Collected data entries

--------------------------------

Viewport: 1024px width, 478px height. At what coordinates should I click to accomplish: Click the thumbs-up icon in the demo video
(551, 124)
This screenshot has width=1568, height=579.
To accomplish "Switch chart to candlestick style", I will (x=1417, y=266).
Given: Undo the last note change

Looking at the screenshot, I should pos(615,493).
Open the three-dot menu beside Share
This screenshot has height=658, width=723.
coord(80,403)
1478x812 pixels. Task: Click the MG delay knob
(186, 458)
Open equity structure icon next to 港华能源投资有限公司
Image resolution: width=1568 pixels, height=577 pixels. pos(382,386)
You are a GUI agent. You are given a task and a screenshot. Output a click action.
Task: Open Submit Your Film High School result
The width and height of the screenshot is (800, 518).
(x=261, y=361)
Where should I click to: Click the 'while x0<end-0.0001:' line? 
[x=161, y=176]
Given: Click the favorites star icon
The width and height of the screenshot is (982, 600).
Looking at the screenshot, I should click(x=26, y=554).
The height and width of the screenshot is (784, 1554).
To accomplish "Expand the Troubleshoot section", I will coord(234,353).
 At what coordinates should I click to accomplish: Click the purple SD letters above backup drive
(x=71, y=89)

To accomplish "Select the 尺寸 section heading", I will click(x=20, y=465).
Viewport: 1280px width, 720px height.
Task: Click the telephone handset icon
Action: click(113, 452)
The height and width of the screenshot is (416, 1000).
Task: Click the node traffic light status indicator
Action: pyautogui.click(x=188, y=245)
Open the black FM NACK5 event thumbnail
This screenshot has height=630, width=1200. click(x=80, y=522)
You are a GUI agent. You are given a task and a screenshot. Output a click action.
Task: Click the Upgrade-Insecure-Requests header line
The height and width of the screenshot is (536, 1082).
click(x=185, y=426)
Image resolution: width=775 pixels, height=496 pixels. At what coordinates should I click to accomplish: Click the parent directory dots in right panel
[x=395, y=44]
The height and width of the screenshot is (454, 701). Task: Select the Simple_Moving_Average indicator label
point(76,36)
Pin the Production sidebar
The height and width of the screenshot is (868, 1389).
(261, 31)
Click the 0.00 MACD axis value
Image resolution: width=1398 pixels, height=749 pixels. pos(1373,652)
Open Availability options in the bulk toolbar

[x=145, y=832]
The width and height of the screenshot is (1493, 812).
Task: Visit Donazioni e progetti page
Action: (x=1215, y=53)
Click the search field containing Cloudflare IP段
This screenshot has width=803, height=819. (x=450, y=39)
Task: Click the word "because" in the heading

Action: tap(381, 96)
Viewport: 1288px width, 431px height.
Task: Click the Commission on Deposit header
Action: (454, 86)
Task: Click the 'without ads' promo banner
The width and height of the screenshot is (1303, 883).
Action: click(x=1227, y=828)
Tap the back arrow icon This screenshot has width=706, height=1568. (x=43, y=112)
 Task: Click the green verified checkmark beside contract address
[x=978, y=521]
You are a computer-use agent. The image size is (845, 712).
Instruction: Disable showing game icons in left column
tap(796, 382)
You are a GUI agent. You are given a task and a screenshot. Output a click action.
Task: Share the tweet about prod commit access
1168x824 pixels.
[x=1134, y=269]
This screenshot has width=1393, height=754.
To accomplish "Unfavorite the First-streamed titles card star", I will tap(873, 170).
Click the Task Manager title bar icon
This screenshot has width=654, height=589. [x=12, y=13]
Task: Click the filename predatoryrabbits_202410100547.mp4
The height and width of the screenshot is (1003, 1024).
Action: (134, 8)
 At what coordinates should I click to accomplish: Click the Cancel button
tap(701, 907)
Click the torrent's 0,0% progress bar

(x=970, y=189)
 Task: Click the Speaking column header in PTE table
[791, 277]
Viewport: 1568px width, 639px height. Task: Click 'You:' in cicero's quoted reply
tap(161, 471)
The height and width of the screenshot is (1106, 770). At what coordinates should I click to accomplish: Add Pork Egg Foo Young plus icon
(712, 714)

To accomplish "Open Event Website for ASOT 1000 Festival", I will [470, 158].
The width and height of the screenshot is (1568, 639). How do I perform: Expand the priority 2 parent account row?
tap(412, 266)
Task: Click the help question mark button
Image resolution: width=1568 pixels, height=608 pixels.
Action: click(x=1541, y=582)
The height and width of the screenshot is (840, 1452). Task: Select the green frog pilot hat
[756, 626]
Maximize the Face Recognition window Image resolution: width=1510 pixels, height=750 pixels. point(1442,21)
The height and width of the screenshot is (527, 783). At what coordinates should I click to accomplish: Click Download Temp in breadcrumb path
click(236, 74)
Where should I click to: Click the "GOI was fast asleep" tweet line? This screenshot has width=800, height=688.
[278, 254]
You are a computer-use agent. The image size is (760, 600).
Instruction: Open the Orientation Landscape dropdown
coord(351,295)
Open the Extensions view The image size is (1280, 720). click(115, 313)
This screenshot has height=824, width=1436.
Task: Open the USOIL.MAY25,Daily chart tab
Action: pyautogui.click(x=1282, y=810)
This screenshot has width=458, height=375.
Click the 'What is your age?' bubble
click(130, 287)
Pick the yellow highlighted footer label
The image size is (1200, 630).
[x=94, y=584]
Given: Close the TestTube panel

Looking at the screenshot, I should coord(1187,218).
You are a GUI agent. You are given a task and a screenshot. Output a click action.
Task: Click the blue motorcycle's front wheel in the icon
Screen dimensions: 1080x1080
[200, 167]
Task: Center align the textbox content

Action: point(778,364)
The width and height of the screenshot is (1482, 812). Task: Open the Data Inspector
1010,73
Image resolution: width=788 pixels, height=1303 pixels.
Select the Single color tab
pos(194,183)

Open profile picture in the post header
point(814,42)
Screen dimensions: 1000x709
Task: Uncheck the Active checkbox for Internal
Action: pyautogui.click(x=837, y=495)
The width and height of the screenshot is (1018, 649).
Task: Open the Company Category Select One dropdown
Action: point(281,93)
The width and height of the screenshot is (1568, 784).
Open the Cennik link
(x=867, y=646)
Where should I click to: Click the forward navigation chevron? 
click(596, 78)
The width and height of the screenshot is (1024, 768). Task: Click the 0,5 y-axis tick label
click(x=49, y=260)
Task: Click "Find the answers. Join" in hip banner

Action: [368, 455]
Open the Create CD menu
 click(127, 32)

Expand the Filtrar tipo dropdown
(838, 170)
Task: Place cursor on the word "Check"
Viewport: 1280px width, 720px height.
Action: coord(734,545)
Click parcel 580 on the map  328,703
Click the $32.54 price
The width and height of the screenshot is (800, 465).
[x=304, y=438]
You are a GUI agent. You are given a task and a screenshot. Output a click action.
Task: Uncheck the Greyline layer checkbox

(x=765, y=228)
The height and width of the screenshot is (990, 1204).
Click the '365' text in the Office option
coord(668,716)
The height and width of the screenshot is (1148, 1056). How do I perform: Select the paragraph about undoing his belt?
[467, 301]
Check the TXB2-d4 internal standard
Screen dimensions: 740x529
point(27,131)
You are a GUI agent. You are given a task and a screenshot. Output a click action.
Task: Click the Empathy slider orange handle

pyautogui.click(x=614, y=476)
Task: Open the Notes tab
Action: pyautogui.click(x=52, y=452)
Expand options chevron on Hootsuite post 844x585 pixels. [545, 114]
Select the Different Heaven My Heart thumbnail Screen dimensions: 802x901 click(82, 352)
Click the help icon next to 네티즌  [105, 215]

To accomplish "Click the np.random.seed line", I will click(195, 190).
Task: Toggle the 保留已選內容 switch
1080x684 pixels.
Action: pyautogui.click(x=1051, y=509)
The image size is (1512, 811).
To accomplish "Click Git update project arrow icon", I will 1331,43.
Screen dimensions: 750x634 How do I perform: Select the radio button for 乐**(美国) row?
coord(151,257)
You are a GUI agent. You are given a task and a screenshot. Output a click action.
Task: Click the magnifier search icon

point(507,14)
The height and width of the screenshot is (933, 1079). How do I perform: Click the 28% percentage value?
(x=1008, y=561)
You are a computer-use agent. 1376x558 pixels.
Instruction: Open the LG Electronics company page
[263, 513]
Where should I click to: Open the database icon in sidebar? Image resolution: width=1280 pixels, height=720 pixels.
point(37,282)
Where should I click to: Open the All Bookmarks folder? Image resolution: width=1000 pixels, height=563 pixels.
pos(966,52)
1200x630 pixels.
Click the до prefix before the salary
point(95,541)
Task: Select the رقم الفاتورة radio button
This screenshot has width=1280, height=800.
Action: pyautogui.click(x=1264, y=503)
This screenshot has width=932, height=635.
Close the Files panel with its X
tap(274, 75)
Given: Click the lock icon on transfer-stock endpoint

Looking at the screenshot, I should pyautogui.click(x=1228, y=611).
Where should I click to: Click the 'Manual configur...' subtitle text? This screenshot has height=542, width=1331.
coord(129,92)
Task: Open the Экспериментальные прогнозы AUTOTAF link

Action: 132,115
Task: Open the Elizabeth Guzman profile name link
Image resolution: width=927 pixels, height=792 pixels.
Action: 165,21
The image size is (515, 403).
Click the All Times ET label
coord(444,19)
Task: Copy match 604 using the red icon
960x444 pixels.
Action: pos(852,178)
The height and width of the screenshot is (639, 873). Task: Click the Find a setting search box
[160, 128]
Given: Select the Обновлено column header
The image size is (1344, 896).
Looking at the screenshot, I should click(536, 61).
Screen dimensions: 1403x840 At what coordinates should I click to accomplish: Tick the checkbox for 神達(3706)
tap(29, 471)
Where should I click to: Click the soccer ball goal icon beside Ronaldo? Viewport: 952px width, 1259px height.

--------------------------------

**Exercise description:**
The lines needed are the ones from the first line of the entries through the line that contains "This screenshot has width=1568, height=579.", given again without any change.

**Result:**
Viewport: 1024px width, 478px height. At what coordinates should I click to accomplish: Click the thumbs-up icon in the demo video
(551, 124)
This screenshot has width=1568, height=579.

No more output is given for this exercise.